The acquisition of 8.9GW of Senvion's onshore service portfolio in Europe brings SGRE’s fleet under maintenance to nearly 69GW.
Meanwhile, the acquisition of Senvion’s entire intellectual property portfolio will boost SGRE’s multi-brand service offering, the Spanish manufacturer said.
SGRE will acquire Senvion’s assets — which also includes an onshore blade manufacturing facility in Vagos, Portugal — for €200 million.
SGRE expects to close the acquisition by March 2020, subject to regulatory approvals.
Markus Tacke, CEO, said the addition of the blade factory to the deal would help "mitigate the risk in a difficult trade environment".
He explained that it would improve SGRE's ability to "make, rather than buy blades". This would reduce SGRE's dependency on the Asian market, he added.
Tacke added that SGRE would continue to look at acquisitions of Senvion's assets outside of Europe, but that the initial, solely European deal was struck to reduce its complexity.

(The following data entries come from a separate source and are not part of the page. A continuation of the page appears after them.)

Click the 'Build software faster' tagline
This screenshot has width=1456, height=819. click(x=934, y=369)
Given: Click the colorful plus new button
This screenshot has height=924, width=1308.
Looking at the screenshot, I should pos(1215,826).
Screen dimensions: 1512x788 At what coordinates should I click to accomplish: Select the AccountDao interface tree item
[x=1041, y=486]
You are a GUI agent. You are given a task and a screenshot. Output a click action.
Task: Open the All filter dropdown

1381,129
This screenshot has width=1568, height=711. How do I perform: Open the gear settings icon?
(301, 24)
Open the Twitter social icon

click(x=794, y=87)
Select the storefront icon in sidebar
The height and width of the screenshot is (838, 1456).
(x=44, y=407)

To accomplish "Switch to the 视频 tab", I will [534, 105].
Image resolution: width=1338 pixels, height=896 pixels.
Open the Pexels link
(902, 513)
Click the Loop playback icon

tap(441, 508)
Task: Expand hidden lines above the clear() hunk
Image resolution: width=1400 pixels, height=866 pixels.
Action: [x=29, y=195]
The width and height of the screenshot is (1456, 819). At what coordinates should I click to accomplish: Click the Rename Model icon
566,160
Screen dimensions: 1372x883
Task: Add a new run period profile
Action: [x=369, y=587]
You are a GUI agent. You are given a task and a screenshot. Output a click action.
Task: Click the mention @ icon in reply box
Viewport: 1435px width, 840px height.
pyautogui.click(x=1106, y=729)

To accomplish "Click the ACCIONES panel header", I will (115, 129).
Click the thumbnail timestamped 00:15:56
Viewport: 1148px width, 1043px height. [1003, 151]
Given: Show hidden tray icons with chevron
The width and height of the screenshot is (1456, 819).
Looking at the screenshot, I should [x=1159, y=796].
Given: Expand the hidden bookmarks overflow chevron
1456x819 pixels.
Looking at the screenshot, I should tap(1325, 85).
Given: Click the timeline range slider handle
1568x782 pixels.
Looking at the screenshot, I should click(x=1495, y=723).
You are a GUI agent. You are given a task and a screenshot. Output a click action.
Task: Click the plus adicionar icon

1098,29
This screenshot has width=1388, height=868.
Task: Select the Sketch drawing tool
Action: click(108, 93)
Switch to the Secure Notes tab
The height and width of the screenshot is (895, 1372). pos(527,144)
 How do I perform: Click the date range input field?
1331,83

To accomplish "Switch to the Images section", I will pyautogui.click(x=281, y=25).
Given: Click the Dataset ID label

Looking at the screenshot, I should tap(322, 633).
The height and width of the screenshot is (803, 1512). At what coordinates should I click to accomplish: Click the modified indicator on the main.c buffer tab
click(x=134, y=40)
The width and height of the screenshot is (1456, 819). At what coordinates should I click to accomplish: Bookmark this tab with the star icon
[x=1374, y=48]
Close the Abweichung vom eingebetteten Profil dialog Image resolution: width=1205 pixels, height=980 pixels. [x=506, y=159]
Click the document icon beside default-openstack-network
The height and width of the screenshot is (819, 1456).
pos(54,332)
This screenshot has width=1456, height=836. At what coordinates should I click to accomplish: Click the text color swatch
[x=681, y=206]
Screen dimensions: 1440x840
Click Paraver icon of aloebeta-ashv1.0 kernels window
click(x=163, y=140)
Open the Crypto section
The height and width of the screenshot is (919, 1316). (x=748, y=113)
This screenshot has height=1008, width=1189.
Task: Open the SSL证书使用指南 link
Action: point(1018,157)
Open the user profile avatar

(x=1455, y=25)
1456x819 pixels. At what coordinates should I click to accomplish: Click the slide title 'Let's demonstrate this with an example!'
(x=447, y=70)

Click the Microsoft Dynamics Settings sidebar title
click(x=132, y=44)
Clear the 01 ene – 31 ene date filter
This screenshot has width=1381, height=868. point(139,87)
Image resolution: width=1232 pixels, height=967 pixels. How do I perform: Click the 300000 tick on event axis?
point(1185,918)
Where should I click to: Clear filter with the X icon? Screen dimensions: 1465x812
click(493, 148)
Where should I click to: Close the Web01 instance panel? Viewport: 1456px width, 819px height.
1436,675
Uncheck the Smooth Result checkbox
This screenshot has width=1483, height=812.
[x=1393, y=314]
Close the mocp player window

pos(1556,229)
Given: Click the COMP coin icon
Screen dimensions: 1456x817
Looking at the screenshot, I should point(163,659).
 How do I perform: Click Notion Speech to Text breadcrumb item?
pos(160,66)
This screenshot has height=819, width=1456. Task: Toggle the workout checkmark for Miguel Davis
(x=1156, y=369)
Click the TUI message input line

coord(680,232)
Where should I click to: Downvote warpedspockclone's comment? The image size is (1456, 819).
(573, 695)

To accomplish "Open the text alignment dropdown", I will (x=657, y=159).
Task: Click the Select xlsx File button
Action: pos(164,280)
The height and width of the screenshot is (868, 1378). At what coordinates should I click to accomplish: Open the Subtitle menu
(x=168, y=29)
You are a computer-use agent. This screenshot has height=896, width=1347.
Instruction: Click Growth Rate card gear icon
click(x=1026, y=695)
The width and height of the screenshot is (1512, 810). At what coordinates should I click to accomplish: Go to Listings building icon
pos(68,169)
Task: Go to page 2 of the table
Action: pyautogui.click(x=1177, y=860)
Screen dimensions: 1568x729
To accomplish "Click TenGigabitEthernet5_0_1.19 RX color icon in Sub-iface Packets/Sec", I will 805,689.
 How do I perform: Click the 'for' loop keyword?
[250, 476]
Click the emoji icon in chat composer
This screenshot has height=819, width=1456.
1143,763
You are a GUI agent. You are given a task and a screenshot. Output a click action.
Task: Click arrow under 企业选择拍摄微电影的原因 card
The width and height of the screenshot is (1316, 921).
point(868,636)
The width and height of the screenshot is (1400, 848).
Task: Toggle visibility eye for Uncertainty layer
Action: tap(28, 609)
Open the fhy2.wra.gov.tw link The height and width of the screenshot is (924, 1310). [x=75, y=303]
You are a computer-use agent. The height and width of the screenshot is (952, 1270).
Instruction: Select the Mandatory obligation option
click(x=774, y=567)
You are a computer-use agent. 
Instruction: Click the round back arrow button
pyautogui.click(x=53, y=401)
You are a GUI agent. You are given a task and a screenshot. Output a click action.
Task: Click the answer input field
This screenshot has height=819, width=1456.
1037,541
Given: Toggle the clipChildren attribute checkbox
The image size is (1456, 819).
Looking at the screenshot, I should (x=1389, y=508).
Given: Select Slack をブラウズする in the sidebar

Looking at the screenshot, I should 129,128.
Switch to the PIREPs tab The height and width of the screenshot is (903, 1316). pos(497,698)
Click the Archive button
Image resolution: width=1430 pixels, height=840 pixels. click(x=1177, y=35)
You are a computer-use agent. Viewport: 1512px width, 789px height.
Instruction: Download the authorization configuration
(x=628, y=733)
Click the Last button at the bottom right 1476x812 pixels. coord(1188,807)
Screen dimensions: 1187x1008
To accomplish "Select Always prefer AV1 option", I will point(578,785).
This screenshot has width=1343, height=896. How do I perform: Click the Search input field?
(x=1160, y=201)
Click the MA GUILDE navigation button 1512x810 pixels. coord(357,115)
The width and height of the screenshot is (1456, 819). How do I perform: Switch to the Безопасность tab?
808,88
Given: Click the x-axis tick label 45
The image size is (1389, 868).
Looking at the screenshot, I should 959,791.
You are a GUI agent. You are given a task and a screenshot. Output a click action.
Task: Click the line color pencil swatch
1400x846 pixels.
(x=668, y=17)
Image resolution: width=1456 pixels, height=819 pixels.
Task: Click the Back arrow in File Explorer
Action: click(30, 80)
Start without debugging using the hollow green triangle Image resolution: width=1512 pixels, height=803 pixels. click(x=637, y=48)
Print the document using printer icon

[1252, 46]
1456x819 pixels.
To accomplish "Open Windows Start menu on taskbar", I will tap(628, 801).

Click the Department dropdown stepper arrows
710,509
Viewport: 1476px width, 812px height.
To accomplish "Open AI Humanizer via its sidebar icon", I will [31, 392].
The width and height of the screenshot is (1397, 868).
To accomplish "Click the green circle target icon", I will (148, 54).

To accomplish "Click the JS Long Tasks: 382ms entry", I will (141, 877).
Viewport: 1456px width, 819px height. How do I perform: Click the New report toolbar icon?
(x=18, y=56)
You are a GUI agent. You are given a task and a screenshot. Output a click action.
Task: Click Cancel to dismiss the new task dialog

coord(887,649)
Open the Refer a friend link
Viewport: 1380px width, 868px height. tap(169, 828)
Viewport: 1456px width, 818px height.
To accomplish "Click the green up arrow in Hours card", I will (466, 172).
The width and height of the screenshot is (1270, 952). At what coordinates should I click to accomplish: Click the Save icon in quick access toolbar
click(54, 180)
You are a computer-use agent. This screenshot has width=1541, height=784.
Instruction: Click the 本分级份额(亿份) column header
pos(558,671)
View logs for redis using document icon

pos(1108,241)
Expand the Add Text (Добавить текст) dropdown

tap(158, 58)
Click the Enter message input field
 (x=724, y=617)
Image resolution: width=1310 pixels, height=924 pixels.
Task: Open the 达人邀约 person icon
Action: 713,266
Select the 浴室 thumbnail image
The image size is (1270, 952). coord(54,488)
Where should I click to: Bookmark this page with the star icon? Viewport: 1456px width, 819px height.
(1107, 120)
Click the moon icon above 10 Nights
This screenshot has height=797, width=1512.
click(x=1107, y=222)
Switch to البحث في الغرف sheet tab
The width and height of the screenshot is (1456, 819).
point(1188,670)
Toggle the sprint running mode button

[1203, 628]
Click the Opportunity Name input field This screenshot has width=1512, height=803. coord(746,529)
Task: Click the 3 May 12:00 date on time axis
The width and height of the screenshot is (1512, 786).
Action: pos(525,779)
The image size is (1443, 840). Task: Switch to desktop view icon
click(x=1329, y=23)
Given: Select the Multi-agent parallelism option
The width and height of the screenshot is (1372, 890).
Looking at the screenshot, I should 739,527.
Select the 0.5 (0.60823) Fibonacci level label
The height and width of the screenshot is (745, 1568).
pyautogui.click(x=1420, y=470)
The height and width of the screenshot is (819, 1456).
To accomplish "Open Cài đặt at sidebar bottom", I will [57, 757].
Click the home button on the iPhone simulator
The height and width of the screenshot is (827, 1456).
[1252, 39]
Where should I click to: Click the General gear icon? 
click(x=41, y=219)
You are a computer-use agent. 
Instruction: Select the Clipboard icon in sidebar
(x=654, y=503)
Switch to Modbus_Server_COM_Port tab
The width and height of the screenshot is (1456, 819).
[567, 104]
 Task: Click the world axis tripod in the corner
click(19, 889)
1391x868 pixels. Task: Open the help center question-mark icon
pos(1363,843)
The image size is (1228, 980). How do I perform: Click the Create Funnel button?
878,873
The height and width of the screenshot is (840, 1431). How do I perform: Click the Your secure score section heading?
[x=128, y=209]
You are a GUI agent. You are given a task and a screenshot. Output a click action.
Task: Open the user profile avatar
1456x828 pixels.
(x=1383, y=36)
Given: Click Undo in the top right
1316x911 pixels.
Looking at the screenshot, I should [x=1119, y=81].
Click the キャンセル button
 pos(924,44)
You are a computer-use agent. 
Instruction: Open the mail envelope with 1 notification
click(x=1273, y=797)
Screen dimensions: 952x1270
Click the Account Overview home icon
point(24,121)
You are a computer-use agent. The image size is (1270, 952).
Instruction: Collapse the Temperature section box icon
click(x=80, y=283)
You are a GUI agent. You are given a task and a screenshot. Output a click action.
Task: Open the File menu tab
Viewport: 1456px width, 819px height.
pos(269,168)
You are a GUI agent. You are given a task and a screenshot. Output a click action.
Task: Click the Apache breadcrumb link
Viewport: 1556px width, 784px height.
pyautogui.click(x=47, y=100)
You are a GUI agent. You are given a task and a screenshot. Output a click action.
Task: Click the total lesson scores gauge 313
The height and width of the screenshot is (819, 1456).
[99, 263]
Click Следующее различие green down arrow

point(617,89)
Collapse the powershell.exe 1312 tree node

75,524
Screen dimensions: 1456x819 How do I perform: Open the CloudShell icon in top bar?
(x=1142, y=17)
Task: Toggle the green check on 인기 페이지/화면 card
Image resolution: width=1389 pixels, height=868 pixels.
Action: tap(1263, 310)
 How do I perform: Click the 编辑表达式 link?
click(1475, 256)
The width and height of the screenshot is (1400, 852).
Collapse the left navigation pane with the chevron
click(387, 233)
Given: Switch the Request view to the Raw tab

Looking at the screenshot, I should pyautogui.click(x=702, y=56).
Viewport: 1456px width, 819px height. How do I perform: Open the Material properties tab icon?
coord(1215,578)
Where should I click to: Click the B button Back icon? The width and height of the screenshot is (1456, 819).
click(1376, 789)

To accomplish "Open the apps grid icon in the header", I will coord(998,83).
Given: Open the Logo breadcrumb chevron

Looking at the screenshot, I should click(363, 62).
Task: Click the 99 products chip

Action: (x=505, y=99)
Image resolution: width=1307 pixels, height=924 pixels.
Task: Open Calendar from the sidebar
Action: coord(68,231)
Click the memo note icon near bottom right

The acquisition would cover a "majority" of Senvion's onshore service portfolio in Europe, Tacke said, rather than its entirety. He added that taking on Senvion's entire European service portfolio would have been counter to SGRE's efforts to avoid complexity and risk when making the deal.
A Senvion spokesman told Windpower Monthly in September that the manufacturer likely services more than 10GW of its 14GW-plus European fleet.
In September, Senvion’s creditors gave SGRE exclusive rights to pursue negotiations for the sale.
At the time, a Senvion spokesman confirmed that SGRE would not be taking on any of the German company’s debt.